Justamente por eso no podemos dejar el amor para después. Sería penoso postergar lo esencial: amar.
Hay tantas situaciones en las que podemos hacerlo: en una sonrisa, en un gesto de ternura, en la paciencia frente a los errores, incluso hacia quienes nos critican, nos malinterpretan o nos lastiman. Porque amar en la alegría es fácil. Lo desafiante es amar en las pruebas.
Hoy se escucha mucho hablar de “alejarnos de quien nos hace daño”, de “estar mejor solos que mal acompañados”, de “primero uno y después los demás”. Y sin duda no se trata de convivir con el enemigo ni de exponerse al dolor innecesario. Pero amar no siempre significa convivir; amar es, sobre todo, una decisión interior.
El verdadero amor no necesita mostrarse ni anunciarse: brilla en su sencillez y en su transparencia. Es un sentimiento tan profundo que, si lo conociéramos de verdad, no dudaríamos en esforzarnos por vivirlo. Si todos trabajáramos en nuestro modo de amar, el mundo sería distinto.

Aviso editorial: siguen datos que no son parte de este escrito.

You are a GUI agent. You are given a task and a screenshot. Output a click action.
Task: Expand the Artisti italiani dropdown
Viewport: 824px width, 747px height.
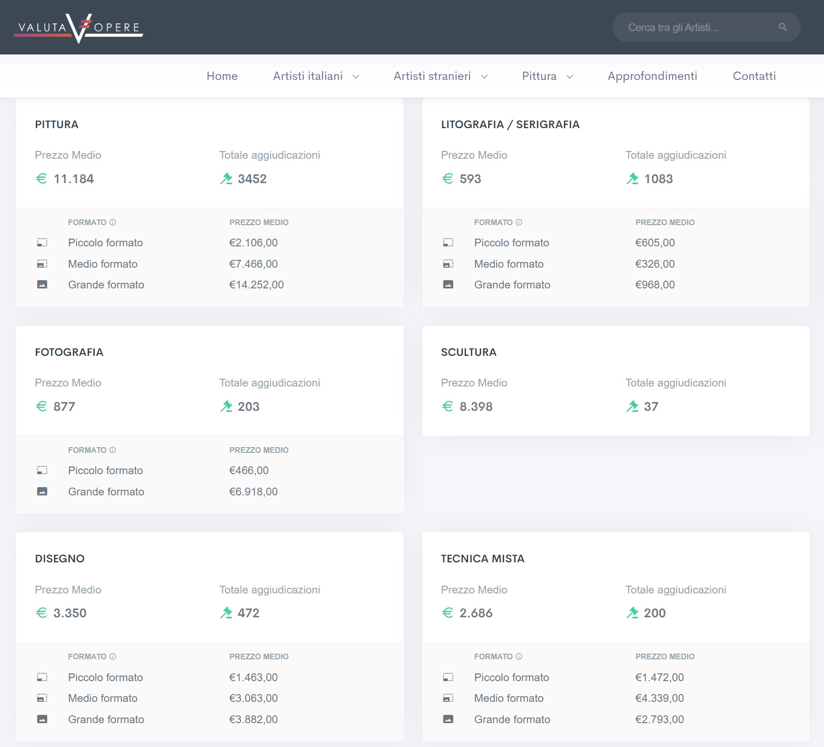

La paz y el amor no deben esperarse de los demás: nacen en uno mismo. Contribuir al amor es sembrar luz en la oscuridad.
No te dejes convencer por los discursos del desencanto, de quienes ya se cansaron de vivir. Pensalo: cuando amás de verdad, la depresión, la bronca, la venganza y la ira empiezan a desvanecerse.
No hay nada más sublime que el amor. Siempre. Siempre.